TEXTO DO DOCUMENTO
Bebê e chuva de dinheiro: há milhares de forma de ensinar a criança a lidar com o dinheiro além da mesada (ismagilov/Thinkstock)
Marília Almeida
Publicado em 25 de maio de 2018 às 05h00.
Última atualização em 28 de maio de 2018 às 10h52.
São Paulo – Cássia D´Aquino trabalha há 20 anos ensinando crianças e adolescentes a lidarem com as finanças e acredita que a educação financeira pode começar a ser ensinada a partir dos 4 meses de idade. É nessa fase que o bebê se torna capaz de começar a esperar. “Estimular essa capacidade da criança esperar nada mais é do que incentivar a sua capacidade de poupar no futuro”.
A educadora financeira, autora de artigos e livros sobre o tema, explica que tornar essa lição um hábito pode impedir que o filho detone no cheque especial e no cartão de crédito no futuro. “Aos poucos, ele precisa se sentir confiante e entender a necessidade da espera. Isso não significa deixar o bebê chorando no quarto por horas, mas alguns minutos, que vão aumentando com o tempo”.

DADOS COLETADOS

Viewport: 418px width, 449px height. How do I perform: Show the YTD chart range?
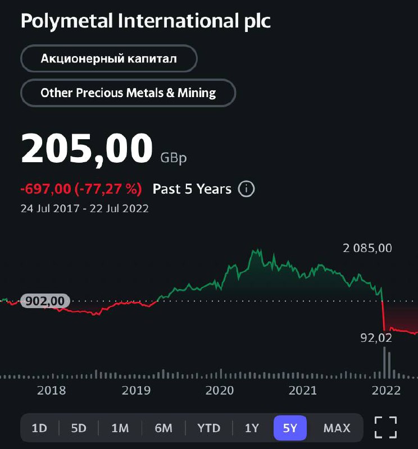pyautogui.click(x=208, y=428)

INSTRUÇÃO A
De acordo com o texto sobre educação financeira de crianças, a partir de que idade Cássia D´Aquino acredita que essa educação pode começar a ser ensinada?
INSTRUÇÃO B
Prossiga com o texto sobre educação financeira de crianças, começando logo após a última frase apresentada.

RESPOSTA ESPERADA A
A partir dos 4 meses de idade.

RESPOSTA ESPERADA B
Portanto, dar mesada não é, nem de longe, a única forma de se ensinar os filhos sobre o dinheiro. “A mesada, aliás, pode ser bem perigosa caso não seja oferecida da forma certa”, diz Cássia.
A especialista acredita que a educação financeira da criança deve se basear em saber gastar, ganhar e poupar. No item de como ganhar dinheiro, o principal é não é passar a mensagem de como ser rico, mas sim, de como ter uma vida produtiva e prazerosa. “O objetivo é fazer com que o filho busque uma vida que atenda aos seus desejos e talentos”.
Os pais que querem que os filhos lidem bem com o dinheiro devem, primeiramente, se entender sobre o assunto. “Os casais sempre buscam que o filho seja realizado profissionalmente, feliz, uma pessoa do bem. Idealizam ml coisas, mas nunca pensam sobre como ele irá lidar com o dinheiro. Há um tabu, ou uma suposta concordância dos pais sobre o tema que, na verdade, não existe”, diz Cássia.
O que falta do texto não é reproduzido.